Modular, scalable system for command and control enhances data sharing
Soldiers and airmen are on the ground and in the air, awaiting your orders. In front of you, at the heart of your decision making, a 3D picture of the entire Joint All-Domain operational environment displays friendly and hostile aircraft in the skies and troop movements on the ground.
These images spring from your command and control (C2) equipment, which connects leaders in your operations centers to warfighters all around the globe. By providing visualization of the battlespace across multiple environmental planes, C2 is critical to mission success in the digital battlespace.
To address today’s adversarial threats where any large physical presence—an installation or sizable caravan transporting equipment—may be a target, the nation’s military is striving for more agile, deployable, and survivable C2 capabilities. Scaling the physical presence of C2 equipment and making it faster to set up and break down, is essential to effective agile deployment and providing warfighters the C2 picture they need in the time they need it.
At Northern Strike 2021 (NS21) in Camp Grayling, MI, Booz Allen Hamilton debuted a modular, tailorable, and scalable approach to streamlined, open C2 technology that could soon become the standard. Working in partnership with the Michigan National Guard and innovative new-generation equipment suppliers, Booz Allen is connecting C2 systems for faster deployment and better situational awareness worldwide.
More Nimble Deployment and More Capabilities
At just a quarter the size of legacy technology, Booz Allen’s new modular detachment kit (MDK) C2 system sets up in a fraction of the time. Its modules can be scaled up or down depending on capacity demands and tailored at the sub-component level depending on operational needs.

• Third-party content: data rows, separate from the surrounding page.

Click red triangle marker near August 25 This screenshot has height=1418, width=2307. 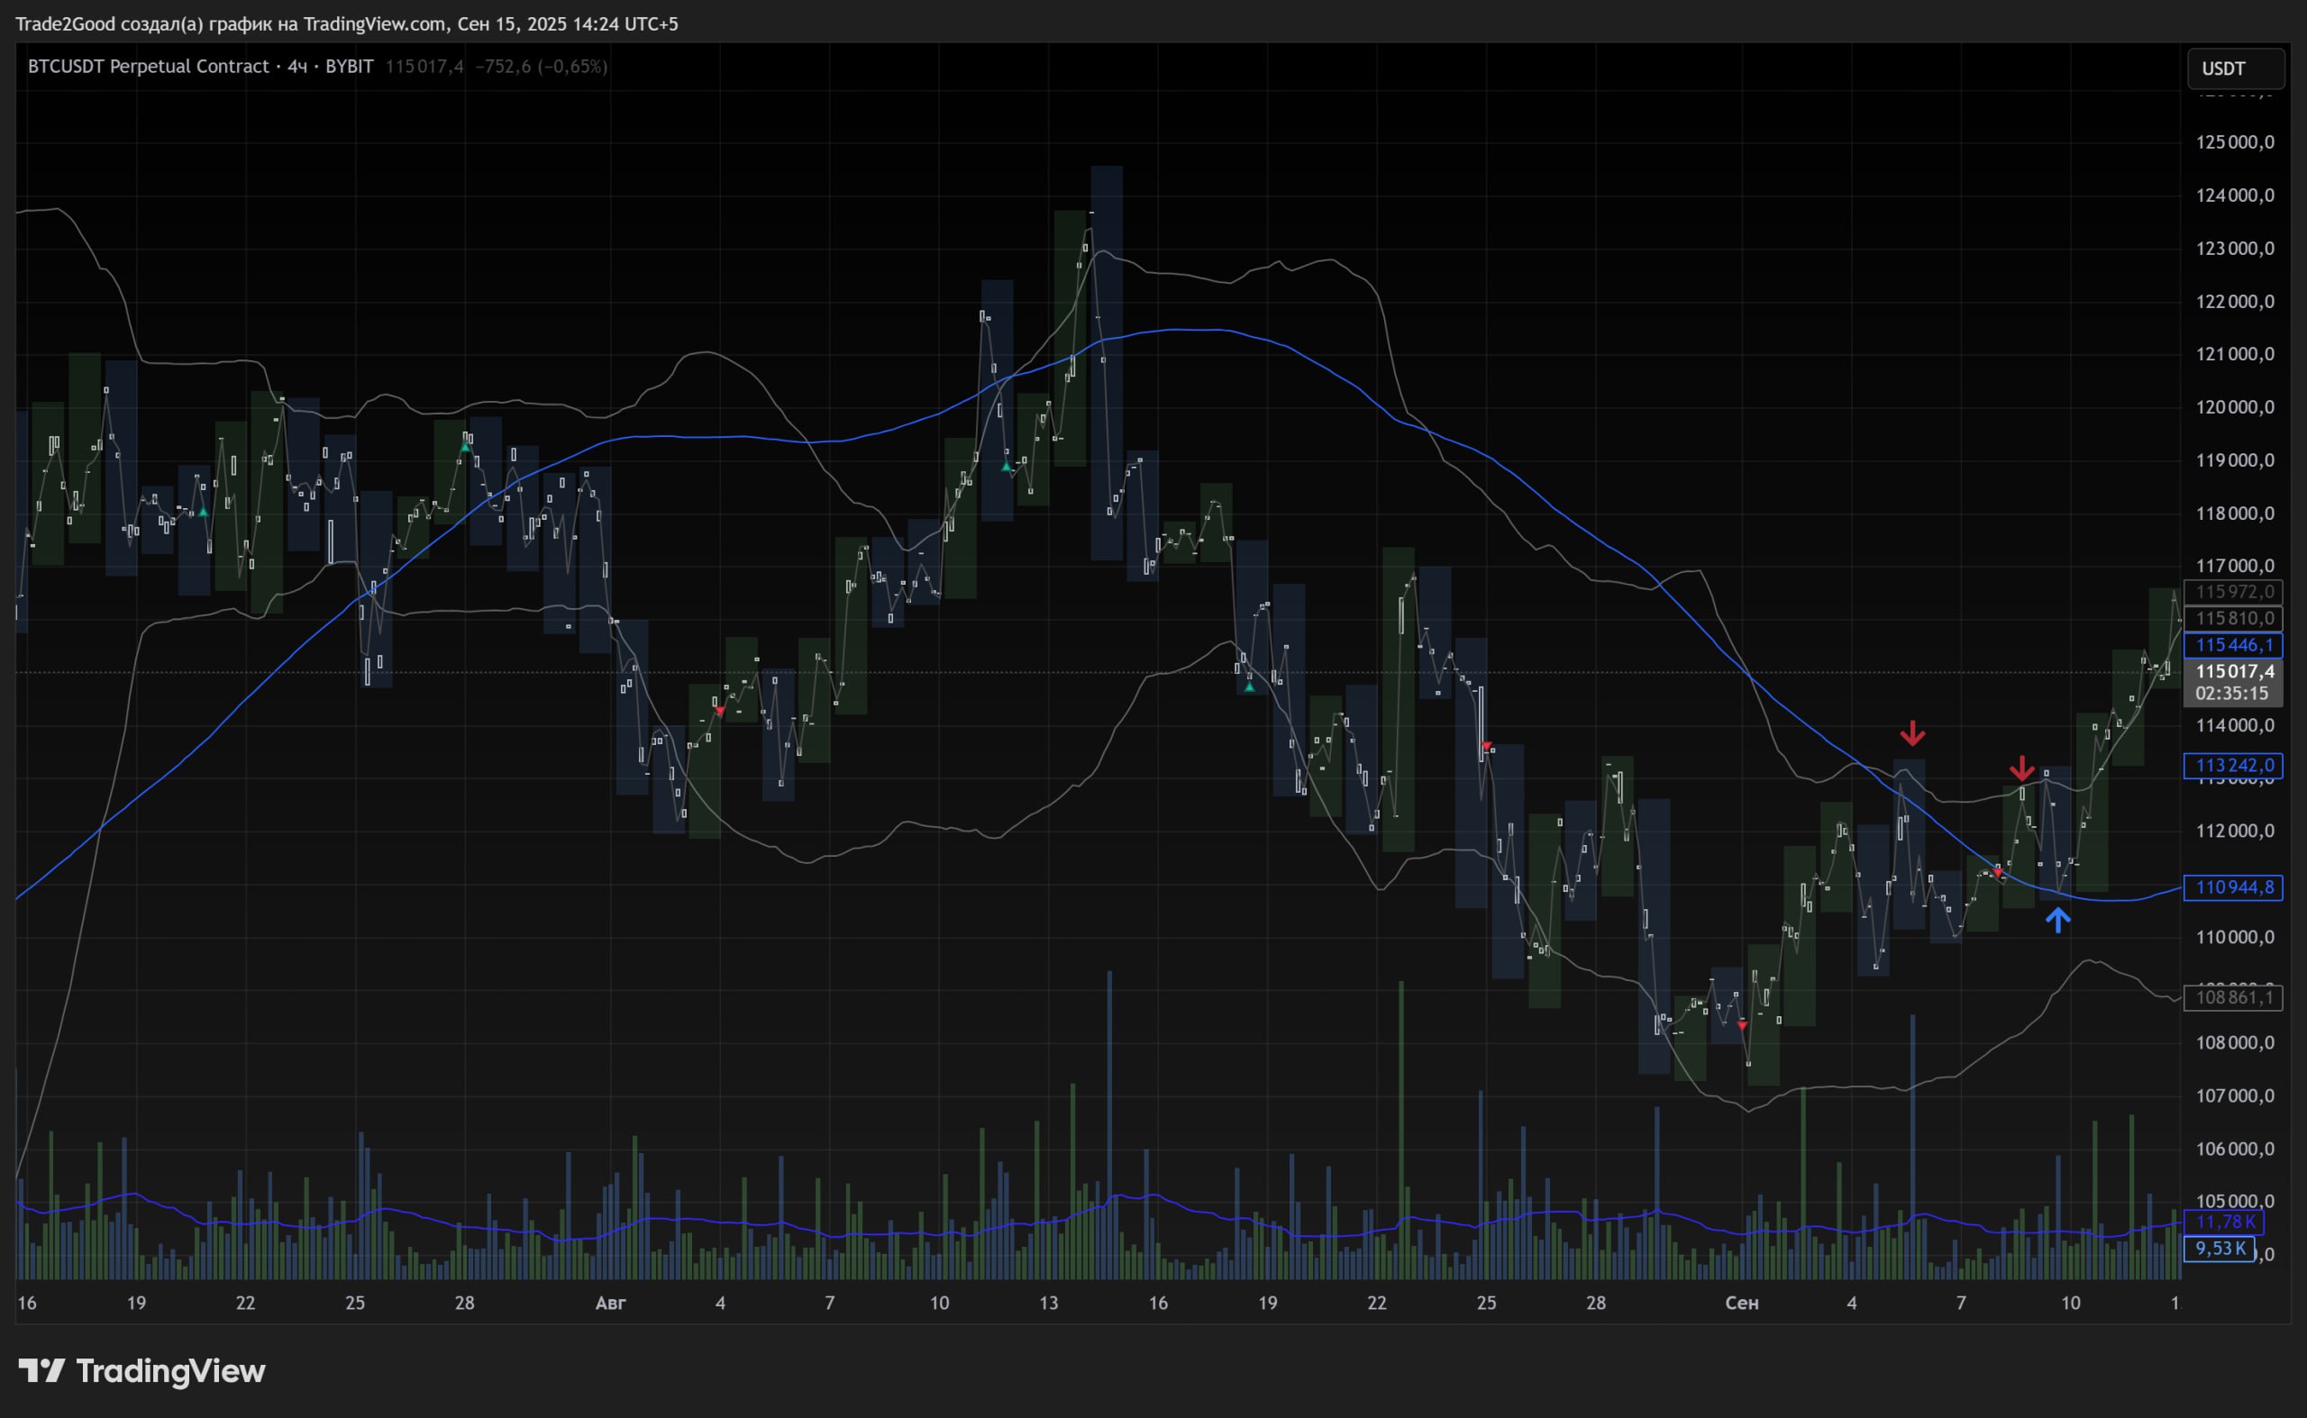coord(1486,747)
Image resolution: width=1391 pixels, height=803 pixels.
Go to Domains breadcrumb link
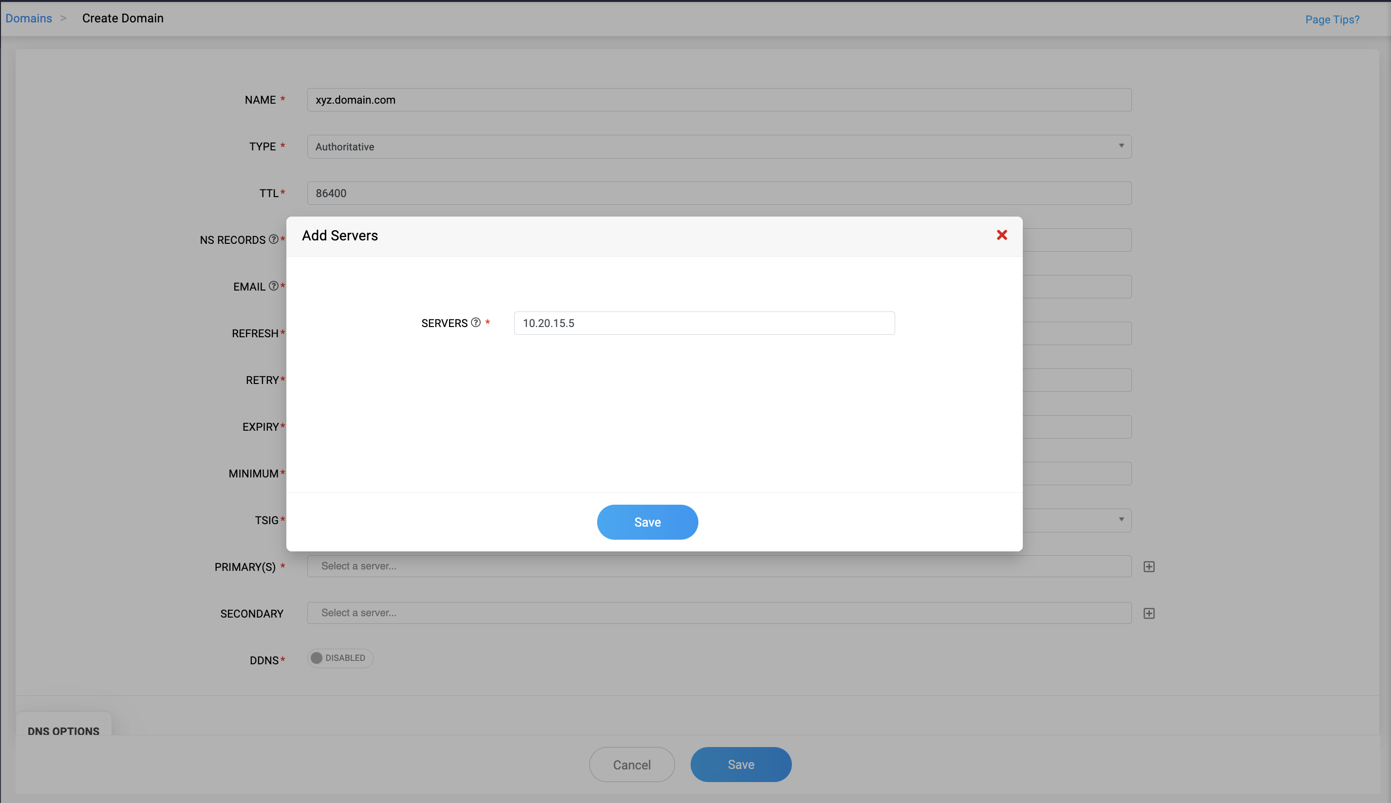(29, 18)
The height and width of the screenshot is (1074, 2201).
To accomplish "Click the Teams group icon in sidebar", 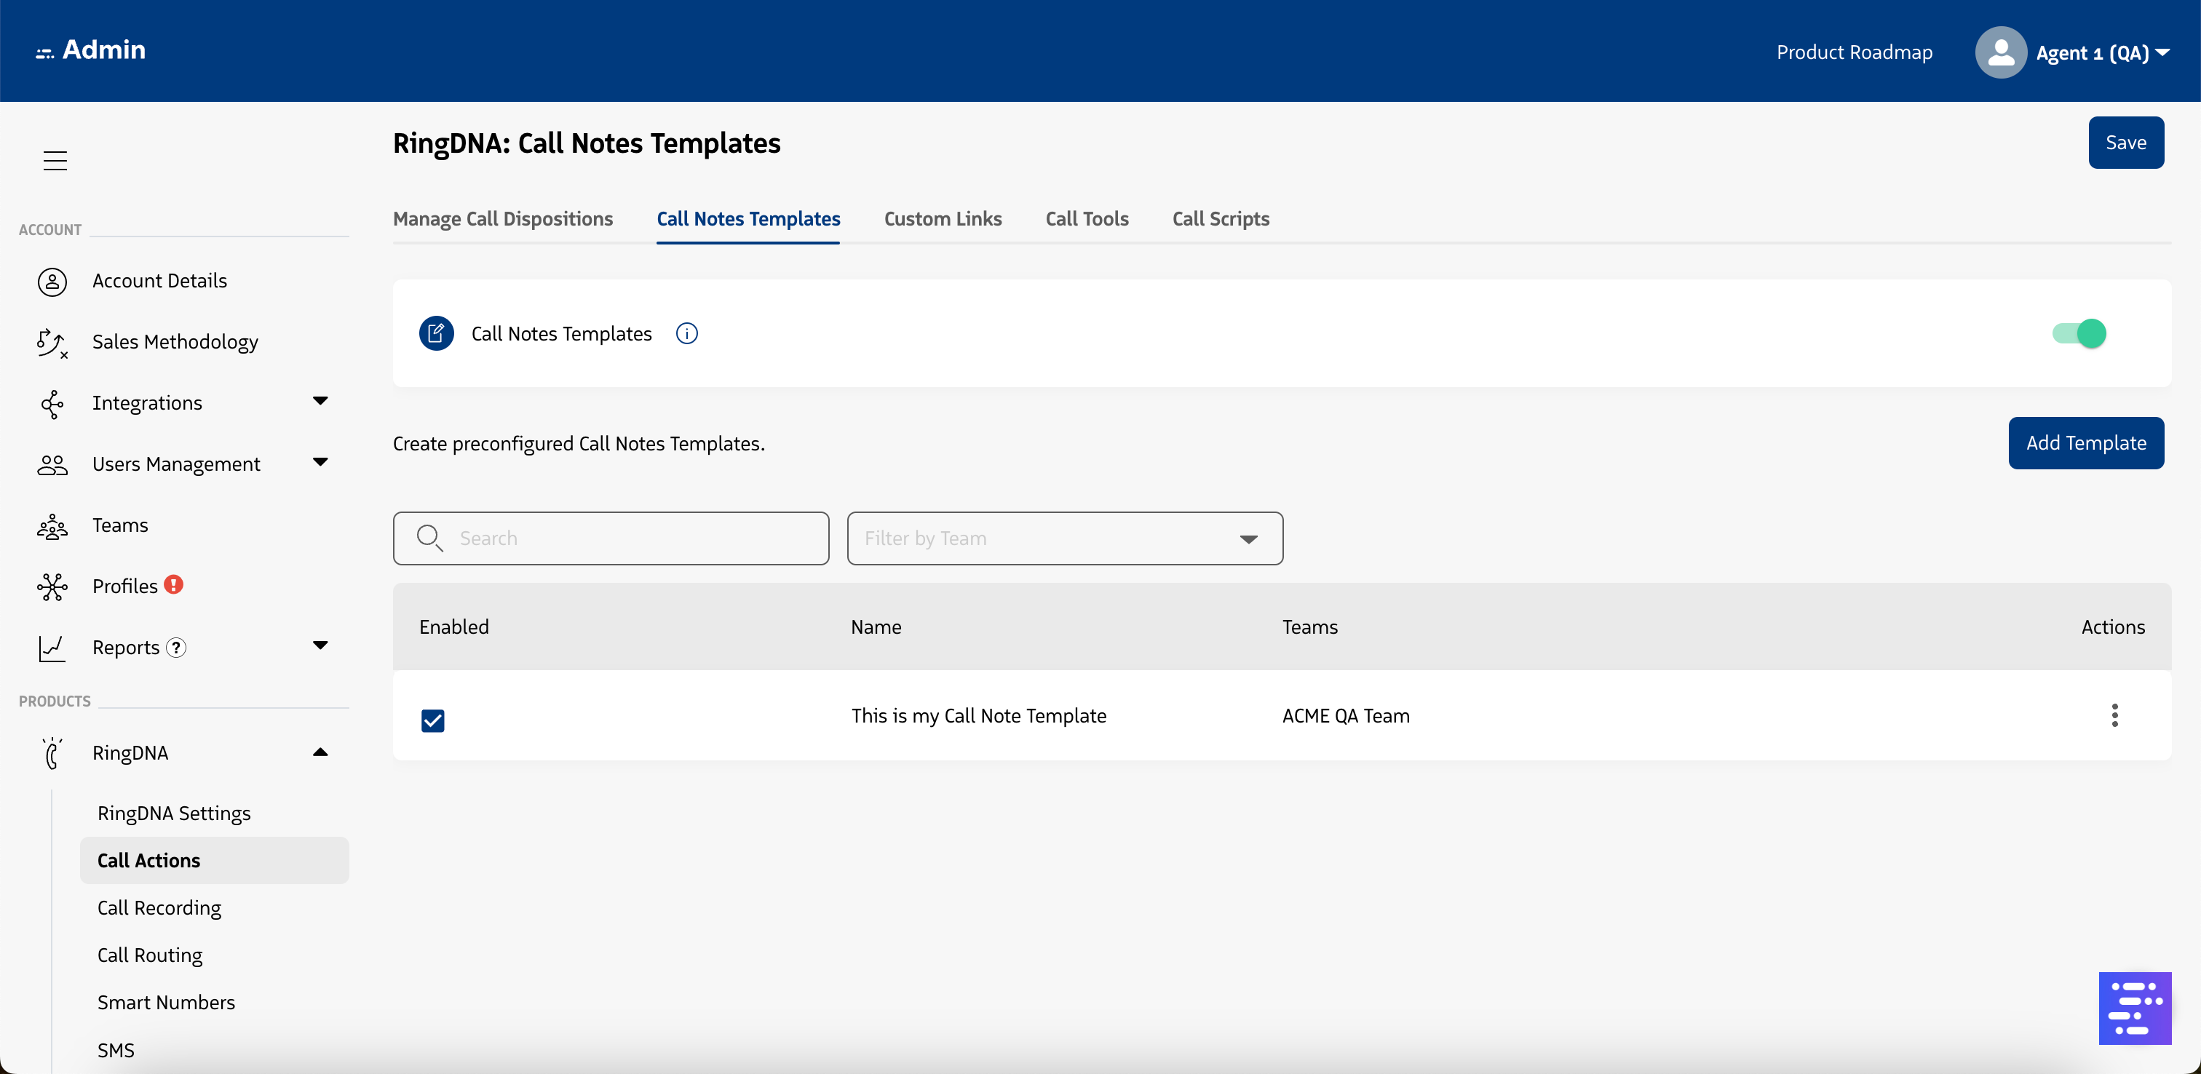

The modules can be placed in various locations across the globe, enabling C2 data to move more quickly and easily across strategic, operational, and tactical levels.
“MDK is a meaningful, fieldable military capability that can be put in the hands of operators today to simplify operations through its modular, tailorable, scalable, and highly mobile approach,” said Khalid Syed, Booz Allen senior vice president and leader of the firm’s command, control, communications, computers, cyber, intelligence, surveillance and reconnaissance (C5ISR) and integrated air defense (IAD) business. “It’s not just more efficient—MDK provides a clearer picture of the Joint All-Domain environment because it seamlessly integrates with virtually any sensor, communications system, and C2 system in the field, which is crucial to achieving information superiority in the digital battlespace.”
MDK’s eight tailorable modules provide the most comprehensive and informative operational picture to the nation’s military anywhere in the world. They equip warfighters with sensor ingestion, fusion, and tracking (connecting radars over the horizon), mode 5 interrogation, datalink (e.g., link 16, enhanced position location reporting system), radio frequency transmissions, cyber transport/satellite communications, communications administration, and power production. MDK is designed to be scalable from a single laptop with basic capabilities to a robust suite of systems that can support a theater-level area of responsibility. Units can hand-carry basic capabilities on commercial airlines or load the full capability in the back of a utility vehicle to the desired operating location.
MDK is based on an open, vendor-agnostic approach—so when the Army, Air Force, or Marines decide on a newer, better, or more advanced tracker, fusion engine, display, or more—MDK can easily host it, enabling operational commanders and warfighters on the ground to rapidly exchange time-critical data faster than ever before.
Demonstrated Success and a Promising Future
Booz Allen demonstrated MDK technology in August at NS21, a live-fly exercise hosted by the National All Domain Warfighting Center (NADWC). The event is one of the largest military exercises on American soil, convening more than 5,000 troops from every branch of service as well as the National Guard, NATO partners, and allied nations.
The exercise displayed MDK’s ability to serve as a scalable principal technology path for the Advanced Battle Management System (ABMS), the Air Force’s effort in achieving Joint All-Domain Command and Control (JADC2). By connecting disparate C2 systems, MDK provided an operational picture for rapid decision making and response. It also enabled delivery of Battle Management Command and Control (BMC2) effects to and through all operational environments. Both capabilities are critical as the need for speed and versatility continues to grow.
“Booz Allen’s engagement during Northern Strike is a prime example of how Michigan’s NADWC is perfectly positioned to support both military and private sector innovation,” said U.S. Army Major General Paul D. Rogers, director, and adjutant general of the Michigan Department of Military and Veterans Affairs. “Our testing and training capabilities provide a premier opportunity for defense industry partners to test emerging technologies and we are excited for what the future has in store as we continue to partner with industry to position Michigan as a leader in this field.”